** About this exercise **
Copy the data from the line that contains "Task: Click the Play-in R1 heading link" to its last line, exactly, including both of those lines and leaving out everything before.

━━━━

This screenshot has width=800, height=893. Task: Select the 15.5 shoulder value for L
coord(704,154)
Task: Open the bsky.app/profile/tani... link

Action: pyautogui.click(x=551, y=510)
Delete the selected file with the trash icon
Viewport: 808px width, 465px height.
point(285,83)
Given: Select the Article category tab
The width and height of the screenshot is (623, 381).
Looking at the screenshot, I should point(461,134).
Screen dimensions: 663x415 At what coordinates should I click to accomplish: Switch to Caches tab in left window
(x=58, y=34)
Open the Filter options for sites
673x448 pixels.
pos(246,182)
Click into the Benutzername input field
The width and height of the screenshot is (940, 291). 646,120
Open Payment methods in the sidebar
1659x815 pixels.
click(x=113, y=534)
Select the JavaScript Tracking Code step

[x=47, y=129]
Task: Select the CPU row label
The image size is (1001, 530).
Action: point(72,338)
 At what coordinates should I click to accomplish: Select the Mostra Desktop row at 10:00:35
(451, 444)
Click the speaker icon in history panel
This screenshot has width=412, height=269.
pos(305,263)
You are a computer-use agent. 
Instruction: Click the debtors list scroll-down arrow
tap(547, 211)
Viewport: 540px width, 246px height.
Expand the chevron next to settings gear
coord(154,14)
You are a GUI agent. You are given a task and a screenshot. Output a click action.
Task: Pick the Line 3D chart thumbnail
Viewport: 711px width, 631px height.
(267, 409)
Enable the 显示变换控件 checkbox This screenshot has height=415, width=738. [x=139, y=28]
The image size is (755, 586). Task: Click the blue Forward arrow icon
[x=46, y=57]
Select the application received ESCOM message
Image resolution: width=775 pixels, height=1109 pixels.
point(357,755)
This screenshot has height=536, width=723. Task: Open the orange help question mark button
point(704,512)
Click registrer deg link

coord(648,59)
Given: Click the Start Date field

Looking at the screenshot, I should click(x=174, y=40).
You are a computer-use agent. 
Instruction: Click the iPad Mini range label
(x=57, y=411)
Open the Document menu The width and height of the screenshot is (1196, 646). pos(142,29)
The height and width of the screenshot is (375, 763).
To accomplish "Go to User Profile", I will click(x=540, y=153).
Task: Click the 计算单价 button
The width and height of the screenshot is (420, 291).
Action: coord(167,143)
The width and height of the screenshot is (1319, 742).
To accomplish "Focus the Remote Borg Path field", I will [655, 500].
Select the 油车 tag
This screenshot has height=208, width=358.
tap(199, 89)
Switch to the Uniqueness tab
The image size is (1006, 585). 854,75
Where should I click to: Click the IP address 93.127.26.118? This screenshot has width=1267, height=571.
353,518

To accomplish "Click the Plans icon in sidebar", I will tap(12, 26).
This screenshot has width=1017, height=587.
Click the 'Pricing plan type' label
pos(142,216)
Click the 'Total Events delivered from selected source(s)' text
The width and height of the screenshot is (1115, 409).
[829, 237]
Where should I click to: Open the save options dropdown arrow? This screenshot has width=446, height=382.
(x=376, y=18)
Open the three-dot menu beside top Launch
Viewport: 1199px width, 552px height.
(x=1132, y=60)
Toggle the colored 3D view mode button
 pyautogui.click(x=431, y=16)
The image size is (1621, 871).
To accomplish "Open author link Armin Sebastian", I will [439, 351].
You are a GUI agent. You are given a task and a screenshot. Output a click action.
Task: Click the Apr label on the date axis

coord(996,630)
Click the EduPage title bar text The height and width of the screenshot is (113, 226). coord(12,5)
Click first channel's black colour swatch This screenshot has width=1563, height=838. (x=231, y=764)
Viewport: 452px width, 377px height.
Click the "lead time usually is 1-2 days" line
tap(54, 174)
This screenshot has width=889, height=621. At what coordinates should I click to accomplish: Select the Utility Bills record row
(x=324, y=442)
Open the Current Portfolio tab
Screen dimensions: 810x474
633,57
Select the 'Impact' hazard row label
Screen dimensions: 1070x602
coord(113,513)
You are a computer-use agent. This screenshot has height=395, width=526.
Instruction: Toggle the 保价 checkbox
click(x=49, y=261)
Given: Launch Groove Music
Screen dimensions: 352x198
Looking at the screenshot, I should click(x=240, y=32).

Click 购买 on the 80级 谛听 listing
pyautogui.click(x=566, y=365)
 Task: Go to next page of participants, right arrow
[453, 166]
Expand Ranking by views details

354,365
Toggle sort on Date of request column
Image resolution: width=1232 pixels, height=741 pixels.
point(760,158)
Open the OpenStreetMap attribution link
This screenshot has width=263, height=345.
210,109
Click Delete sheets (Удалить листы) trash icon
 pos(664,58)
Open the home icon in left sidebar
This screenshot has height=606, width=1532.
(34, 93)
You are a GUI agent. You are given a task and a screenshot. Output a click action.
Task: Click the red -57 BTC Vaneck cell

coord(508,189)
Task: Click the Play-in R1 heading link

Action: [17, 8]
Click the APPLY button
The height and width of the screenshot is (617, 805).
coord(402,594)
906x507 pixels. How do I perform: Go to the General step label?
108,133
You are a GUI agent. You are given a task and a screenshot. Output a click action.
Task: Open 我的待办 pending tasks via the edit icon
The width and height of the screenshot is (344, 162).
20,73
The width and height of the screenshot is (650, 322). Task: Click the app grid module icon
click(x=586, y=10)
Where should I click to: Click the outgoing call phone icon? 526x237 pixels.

━━━━

** Result of this exercise **
Task: Click the Play-in R1 heading link

Action: [17, 8]
Click the APPLY button
The height and width of the screenshot is (617, 805).
coord(402,594)
906x507 pixels. How do I perform: Go to the General step label?
108,133
You are a GUI agent. You are given a task and a screenshot. Output a click action.
Task: Open 我的待办 pending tasks via the edit icon
The width and height of the screenshot is (344, 162).
20,73
The width and height of the screenshot is (650, 322). Task: Click the app grid module icon
click(x=586, y=10)
Where should I click to: Click the outgoing call phone icon? 526x237 pixels.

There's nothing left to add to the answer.